To be honest, 3,592 variables is still a lot. And we know for example there is a fair amount of redundancy in there. There are many words which belong to similar families or convey similar ideas. “Trees” and “shrubs” are both “plants.” There are many words that refer to body parts or particular types of action that could be grouped together. Indeed, this is one of the hardest things about text analysis — we generally want to make more general statements about what our documents are doing rather than focus on a single word’s behavior. But doing so isn’t straightforward. What we mean by a topic or concept or action is an ambiguous theoretical construct. How we operationalize those constructs impacts what we can know about our documents. The next two sections will give you ideas on how you can do this. The first uses pre-made dictionaries while the second uses the approach of topic modeling. We’ll see later how you can also use machine learning to tackle this problem.
The simplest way to do this is to use custom lists of words (dictionaries) that approximate your idea or concept. I’ll talk at the end about the pro’s and con’s of this approach, but for now let’s learn how to do it first. You can either use your own list of words or existing lists that have been used in other experiments and ideally validated on human readers. The example I’m going to use here relates to what is known as sentiment analysis. While there are newer and more effective ways of doing sentiment analysis using machine learning, for starters we will use the dictionary approach.
Sentiment analysis refers to the study of a document’s positivity or negativity (what is called “valence”). It was initially invented to track consumers’ feelings about products (“this movie sucks!”). It has since been applied to the study of voter preferences and plot analysis in literature, among other things. Knowing whether characters or historical figures or books are associated with more positive or negative language can be a useful way of inferring qualities about them.
So how does it work?
The good news is there are several lists out there that are freely available for use.

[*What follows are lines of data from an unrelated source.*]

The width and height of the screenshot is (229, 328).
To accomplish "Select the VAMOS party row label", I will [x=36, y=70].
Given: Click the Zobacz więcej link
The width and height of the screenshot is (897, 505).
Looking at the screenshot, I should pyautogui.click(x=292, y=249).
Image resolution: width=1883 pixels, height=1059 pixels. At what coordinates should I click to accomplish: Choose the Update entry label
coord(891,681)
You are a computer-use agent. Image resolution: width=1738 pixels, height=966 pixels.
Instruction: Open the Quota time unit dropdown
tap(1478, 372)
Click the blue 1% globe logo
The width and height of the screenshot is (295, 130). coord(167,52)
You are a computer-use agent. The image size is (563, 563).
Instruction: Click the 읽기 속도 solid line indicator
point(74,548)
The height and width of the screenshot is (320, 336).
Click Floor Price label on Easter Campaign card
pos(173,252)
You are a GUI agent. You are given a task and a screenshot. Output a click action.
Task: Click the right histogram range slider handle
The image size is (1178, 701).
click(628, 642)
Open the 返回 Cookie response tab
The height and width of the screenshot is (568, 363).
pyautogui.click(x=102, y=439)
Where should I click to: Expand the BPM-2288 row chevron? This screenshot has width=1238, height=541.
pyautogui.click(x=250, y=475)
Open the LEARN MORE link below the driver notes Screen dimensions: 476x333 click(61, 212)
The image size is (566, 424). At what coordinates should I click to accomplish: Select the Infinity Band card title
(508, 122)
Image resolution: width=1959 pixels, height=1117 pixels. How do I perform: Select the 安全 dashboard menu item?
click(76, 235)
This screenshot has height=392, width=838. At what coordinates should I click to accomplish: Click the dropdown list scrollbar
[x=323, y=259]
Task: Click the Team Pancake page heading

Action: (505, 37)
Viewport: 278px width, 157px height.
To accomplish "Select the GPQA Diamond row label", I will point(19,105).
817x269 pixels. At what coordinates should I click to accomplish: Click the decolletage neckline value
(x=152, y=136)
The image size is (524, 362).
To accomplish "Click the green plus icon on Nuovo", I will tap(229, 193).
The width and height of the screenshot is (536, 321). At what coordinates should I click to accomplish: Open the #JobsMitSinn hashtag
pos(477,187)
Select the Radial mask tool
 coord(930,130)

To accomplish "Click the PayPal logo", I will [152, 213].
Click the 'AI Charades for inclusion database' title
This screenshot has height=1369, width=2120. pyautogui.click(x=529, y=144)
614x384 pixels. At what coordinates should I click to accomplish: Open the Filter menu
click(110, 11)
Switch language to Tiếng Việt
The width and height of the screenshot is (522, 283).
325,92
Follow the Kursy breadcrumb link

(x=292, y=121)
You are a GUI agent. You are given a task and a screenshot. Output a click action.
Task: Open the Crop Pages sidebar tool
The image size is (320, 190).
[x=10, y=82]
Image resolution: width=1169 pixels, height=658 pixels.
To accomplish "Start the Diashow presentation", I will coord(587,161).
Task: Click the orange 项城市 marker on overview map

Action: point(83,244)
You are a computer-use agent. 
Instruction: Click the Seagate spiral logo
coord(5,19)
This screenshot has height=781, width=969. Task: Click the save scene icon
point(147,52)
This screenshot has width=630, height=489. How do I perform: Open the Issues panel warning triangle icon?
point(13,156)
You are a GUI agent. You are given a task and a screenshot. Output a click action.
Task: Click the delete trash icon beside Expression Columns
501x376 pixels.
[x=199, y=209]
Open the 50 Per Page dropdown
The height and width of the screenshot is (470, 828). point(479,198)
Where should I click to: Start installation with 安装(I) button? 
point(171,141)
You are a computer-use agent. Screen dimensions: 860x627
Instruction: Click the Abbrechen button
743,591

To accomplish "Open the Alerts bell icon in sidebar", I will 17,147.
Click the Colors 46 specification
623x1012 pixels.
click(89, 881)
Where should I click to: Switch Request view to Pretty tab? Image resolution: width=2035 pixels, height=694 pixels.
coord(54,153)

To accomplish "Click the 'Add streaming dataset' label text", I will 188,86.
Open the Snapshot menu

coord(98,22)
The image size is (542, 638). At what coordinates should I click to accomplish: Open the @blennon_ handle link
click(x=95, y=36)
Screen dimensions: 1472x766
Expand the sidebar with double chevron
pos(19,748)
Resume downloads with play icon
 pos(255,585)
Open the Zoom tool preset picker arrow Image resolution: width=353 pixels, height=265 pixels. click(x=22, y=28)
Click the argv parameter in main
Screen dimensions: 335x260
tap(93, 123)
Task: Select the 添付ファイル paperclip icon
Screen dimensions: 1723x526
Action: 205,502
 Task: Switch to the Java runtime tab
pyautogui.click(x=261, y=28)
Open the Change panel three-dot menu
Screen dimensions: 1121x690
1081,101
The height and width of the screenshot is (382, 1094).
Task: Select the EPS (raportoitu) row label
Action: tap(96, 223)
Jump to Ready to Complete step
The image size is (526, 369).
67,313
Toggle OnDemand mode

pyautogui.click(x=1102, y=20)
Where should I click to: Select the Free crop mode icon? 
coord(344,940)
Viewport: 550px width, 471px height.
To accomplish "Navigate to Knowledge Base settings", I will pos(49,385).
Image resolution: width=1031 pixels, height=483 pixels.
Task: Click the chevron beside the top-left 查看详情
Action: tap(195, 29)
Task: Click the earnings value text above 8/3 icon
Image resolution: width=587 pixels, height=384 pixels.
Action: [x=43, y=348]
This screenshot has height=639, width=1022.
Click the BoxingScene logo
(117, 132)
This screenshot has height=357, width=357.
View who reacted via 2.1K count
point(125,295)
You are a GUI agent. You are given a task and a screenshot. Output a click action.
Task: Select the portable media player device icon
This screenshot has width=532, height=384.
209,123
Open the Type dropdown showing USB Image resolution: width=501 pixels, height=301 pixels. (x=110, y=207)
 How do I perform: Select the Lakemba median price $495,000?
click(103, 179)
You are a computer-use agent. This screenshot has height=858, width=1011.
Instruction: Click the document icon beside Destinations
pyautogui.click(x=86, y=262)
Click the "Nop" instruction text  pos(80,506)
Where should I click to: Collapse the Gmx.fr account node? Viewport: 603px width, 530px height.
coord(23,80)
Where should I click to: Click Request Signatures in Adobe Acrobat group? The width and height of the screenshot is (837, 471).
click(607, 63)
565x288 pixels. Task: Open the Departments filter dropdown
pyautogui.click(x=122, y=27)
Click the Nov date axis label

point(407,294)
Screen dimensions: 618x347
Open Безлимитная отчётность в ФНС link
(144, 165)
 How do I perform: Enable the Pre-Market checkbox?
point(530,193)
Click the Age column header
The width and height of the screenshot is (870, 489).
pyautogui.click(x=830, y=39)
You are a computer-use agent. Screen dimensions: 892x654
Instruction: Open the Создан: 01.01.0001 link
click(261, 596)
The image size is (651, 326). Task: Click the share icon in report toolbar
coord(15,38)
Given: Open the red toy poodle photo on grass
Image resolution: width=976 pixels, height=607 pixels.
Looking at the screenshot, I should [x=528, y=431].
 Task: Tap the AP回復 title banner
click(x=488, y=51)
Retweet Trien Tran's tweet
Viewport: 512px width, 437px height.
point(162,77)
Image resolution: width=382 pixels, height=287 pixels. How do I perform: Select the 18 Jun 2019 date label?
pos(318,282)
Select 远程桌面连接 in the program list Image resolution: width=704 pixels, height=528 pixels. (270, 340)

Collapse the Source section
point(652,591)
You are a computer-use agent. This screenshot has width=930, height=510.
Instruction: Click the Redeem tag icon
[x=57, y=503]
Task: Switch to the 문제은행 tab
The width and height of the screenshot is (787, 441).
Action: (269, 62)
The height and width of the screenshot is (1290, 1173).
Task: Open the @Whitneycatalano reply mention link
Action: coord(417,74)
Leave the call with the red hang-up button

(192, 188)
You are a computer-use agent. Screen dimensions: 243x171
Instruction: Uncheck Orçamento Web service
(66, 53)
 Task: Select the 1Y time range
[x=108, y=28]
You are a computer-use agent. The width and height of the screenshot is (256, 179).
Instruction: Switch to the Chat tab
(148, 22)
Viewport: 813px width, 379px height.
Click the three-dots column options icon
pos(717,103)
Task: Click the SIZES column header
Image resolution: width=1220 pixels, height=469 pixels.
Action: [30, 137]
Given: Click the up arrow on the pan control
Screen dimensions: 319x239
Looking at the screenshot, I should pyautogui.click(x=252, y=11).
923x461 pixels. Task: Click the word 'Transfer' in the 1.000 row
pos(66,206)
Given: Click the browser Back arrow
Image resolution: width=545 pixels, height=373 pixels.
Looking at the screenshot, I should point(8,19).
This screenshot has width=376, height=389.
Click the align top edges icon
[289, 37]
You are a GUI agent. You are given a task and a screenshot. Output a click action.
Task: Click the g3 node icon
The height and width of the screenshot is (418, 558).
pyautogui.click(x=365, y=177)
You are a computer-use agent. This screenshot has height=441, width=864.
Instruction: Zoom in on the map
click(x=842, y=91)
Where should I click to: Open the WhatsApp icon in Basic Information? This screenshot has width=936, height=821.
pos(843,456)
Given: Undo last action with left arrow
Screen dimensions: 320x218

The other good news is you have already learned the syntax for subsetting your document term matrix by a custom dictionary, which is what we are going to do here.
Let’s use the Bing sentiment dictionary, which contains two lists: one of positive words and one of negative words. There are many dictionaries out there with differing levels of complexity. I like Bing for starters because it has a binary structure (either you are positive or negative — or tertiary, because everything else is considered “neutral” by default). I’ve gone ahead and combined the positive and negative lists into a single .csv file called “Bing_Sentiment_All.csv.”
First ingest the csv:
> setwd(“~/Data/Dictionaries”)
> sent<-read.csv(“Bing_Sentiment_All.csv”, header=F)
Notice how it has two columns. The first represents the words and the second the valence (positive/negative). You can use other dictionaries that also try to label words by their “emotion,” which gives you even more to work with (and also more uncertainty!).
Next subset your scaled DTM by this dictionary, i.e. only keep columns that are in the dictionary list of words:
> dtm.sent<-dtm.scaled[, which(colnames(dtm.scaled) %in% as.character(sent$V1))]
This can be further subsetted by conditioning either on positive or negative words. In each case, you are going to collapse these multiple dimensions down into a single dimension called “sentiment,” which will either represent the sum of all so-called positive words in your documents, the sum of all negative words, or the sum of all positive + negative words.
To do this you do:
> sent.score<-row_sums(dtm.sent)
What you’ve effectively done is create a new “feature” called “sentiment” and labeled all your documents with this feature. You have collapsed your high-dimensional feature space of all words into a lower dimensional space of sentiment words into an even lower-dimensional space consisting of a single feature called “sentiment.”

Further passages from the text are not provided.